Weiblicher Haussperling (Passer domesticus), auch als Spatz bekannt

 

 

Für die Autoren der Langzeituntersuchung gelten heutige Agrarlandschaften als vogelfeindliches Gebiet. “Das einstmals in der Agrarlandschaft häufige Rebhuhn zum Beispiel ist rund um den Bodensee inzwischen ausgestorben. Auch Raubwürger, Wiesenpieper und Steinkauz gibt es dort heute nicht mehr”, sagt Bauer.

 

 

 

 

Für die Datenerhebung hatten die Wissenschaftler sämtliche Vögel auf einer Fläche von rund 1100 Quadratkilometern rund um den Bodensee gezählt. Zuvor hatten die Ornithologen die Bestände erstmals 1980 bis 1981 und dann im Zehnjahresrhythmus erfasst.

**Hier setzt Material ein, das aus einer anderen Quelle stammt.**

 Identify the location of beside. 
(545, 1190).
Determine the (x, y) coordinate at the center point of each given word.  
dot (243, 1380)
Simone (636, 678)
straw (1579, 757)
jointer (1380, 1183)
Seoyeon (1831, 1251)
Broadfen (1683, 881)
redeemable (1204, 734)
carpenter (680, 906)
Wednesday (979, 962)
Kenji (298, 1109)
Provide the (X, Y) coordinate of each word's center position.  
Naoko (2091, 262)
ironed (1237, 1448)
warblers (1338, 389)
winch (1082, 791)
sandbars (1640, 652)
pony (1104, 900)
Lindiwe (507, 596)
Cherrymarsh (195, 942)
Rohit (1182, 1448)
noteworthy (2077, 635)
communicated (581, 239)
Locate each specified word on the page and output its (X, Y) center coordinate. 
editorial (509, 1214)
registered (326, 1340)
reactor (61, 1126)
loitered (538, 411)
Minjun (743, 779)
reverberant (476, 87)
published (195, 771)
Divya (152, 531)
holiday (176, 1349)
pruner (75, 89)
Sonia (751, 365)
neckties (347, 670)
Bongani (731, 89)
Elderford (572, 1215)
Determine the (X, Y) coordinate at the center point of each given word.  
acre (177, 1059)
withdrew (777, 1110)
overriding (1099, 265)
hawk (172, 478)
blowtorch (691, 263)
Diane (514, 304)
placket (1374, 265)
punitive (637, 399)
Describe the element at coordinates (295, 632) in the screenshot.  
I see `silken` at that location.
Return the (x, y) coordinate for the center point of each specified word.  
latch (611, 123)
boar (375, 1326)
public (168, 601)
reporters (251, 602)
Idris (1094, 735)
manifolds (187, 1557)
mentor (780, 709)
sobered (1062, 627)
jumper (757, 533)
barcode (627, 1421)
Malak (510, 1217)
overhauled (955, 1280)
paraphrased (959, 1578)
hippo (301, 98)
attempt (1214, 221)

Einer der Hauptgründe für den Rückgang sei der Verlust von Nahrung. So hätten am Bodensee 75 Prozent der Vogelbestände abgenommen, die sich von Fluginsekten ernähren. Bei Arten, die sich von Landwirbellosen ernähren, sind es 57 Prozent. “Dies bestätigt, was wir schon länger vermutet haben: Das durch den Menschen verursachte Insektensterben wirkt sich massiv auf unsere Vögel aus”, erklärt Bauer. Die Arbeitsgruppe fordert unter anderem drastische Beschränkungen von Insekten- und Unkrautvernichtungsmitteln.

Auch europaweit ging die Zahl der von Insekten lebenden Vögel in den vergangenen 25 Jahren deutlich zurück. Bachstelze, Wiesenpieper oder Rauchschwalbe – durchschnittlich um 13 Prozent sank die Zahl dieser Vögel laut einer im März im Fachjournal “Conservation Biology” veröffentlichten Studie. Und aus Daten des europaweiten Vogelmonitoringprogramms PECBMS geht hervor, dass die europäischen Bestände der Feld- und Wiesenvögel in Europa von Beginn der Zählungen ab 1980 bis 2016 um 57 Prozent zurückgegangen sind. Zu ihnen zählen Feldlerchen, Kiebitze oder Stare.

 

 

Viele Vögel fänden auf den von Menschen intensiv genutzten Flächen kaum mehr Lebensräume und Brutplätze, erläutert Bauer. Sie verschwänden auch aus den Dörfern und Städten rund um den Bodensee. “Offensichtlich können die Tiere inmitten der Häuserschluchten, Zierbäume und sauberen Nutzgärten immer seltener erfolgreich brüten.” Verbreitete Vogelarten wie Amsel (minus 28 Prozent), Buchfink und Rotkehlchen (je minus 24 Prozent) litten massiv unter den verschlechterten Lebensbedingungen.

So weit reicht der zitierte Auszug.